Every so often, a film, a play, a novel, a biography comes along that quietly converses with your soul in a wordless language in which memory and meaning, intent and sentiment, understanding and action, are one, when past and future impress themselves inevitably upon the present, and we need be only who we are.
Seemingly essential to such a work is a character — at least one — whose heart is larger on the inside than on the outside: large enough to embrace whatever life throws at it. The work’s subject, its plot, its story arc may not matter; it may be unrecognisable or nearly impossible to describe. And if the story is repeatable, its outline may be inadequate to explain the mysterious joy or sadness the work evokes.
Have I just given away the entire content of The Man in the Hat? No.
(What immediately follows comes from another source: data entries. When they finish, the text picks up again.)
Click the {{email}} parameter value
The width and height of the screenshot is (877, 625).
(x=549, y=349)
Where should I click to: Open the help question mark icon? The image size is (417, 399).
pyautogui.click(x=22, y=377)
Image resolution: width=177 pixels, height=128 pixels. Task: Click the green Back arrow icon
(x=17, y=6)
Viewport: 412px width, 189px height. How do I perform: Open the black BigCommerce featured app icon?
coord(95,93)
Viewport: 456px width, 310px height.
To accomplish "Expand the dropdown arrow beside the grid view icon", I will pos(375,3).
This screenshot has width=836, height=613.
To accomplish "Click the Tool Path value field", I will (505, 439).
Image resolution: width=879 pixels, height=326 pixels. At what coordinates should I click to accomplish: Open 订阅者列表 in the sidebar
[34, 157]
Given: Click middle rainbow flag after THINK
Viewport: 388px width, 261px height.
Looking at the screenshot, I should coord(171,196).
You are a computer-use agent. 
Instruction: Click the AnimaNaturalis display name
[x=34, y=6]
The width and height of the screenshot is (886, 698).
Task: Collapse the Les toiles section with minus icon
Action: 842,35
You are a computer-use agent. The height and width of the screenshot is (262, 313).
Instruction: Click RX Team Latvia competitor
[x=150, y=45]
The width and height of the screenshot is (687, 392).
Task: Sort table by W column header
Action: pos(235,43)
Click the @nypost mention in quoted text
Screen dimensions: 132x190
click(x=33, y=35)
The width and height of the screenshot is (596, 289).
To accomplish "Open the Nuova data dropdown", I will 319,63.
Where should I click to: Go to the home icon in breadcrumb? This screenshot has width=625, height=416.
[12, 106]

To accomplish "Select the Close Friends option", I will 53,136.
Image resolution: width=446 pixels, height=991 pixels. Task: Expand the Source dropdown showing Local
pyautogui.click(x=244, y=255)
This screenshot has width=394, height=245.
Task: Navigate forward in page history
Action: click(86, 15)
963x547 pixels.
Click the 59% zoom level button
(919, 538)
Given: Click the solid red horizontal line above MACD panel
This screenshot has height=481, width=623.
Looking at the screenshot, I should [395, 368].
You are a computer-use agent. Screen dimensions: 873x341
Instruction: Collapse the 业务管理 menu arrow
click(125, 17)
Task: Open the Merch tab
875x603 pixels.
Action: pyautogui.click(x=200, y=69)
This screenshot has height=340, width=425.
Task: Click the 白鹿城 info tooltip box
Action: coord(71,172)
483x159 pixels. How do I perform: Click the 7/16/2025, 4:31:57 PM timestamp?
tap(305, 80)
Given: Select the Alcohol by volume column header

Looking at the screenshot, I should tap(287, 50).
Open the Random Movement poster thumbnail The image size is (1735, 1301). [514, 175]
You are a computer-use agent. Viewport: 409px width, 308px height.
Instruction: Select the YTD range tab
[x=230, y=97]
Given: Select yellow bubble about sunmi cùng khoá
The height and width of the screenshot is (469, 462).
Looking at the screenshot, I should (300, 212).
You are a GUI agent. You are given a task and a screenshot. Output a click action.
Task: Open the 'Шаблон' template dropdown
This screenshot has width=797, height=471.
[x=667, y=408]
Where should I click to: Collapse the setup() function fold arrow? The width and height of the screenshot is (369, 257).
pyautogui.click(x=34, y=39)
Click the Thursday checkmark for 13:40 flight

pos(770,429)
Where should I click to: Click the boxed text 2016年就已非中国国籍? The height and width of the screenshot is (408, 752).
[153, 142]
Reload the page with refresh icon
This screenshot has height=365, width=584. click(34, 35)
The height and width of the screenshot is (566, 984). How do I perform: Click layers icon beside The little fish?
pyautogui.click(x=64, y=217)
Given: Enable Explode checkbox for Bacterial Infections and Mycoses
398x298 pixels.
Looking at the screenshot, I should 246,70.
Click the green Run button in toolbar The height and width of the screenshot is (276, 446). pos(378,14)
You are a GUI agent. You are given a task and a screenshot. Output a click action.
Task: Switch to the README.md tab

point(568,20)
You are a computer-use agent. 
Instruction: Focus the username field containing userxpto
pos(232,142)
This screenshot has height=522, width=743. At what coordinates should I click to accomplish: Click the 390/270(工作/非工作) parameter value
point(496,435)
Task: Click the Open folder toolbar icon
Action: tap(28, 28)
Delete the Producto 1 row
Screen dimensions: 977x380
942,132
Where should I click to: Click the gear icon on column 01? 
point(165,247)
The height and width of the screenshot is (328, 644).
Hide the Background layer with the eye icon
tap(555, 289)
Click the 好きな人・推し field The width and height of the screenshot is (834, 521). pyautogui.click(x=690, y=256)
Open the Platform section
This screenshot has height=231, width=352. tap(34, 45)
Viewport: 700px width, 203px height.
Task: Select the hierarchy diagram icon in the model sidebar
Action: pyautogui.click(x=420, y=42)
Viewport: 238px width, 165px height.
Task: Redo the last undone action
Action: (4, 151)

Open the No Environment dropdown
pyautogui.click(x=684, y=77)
In fact, it is a story, and an engrossing one; a road trip of sorts by “The Man” (played by the veteran actor Ciarán Hinds); a pilgrimage, perhaps; a series of seemingly preordained coincident and coincidental surprises that faintly echoes some of the oldest stories we know; a simple story, at heart, of simple things, and told with barely a word spoken throughout.
But it is beneath the almost wordless story of this journey — beneath its allegory to the wealth of life’s essential mysteries and revelations, its imponderable cycles and connections, its changelessly unending variety — that the film speaks to us in that language without words. In this language of the soul, a language that we hear too rarely, that The Man in the Hat co-directors John-Paul Davidson and Stephen Warbeck are fluent. And it doesn’t hurt at all that the film’s visuals include the most gorgeous cinematography of northern France.
The Man in the Hat is a rare gem, and it does feature wonderful characters and whimsy. Yet I can’t explain what makes it a work of such spiritual nourishment. I can say with reasonable confidence, though, that your life will be the poorer for overlooking it.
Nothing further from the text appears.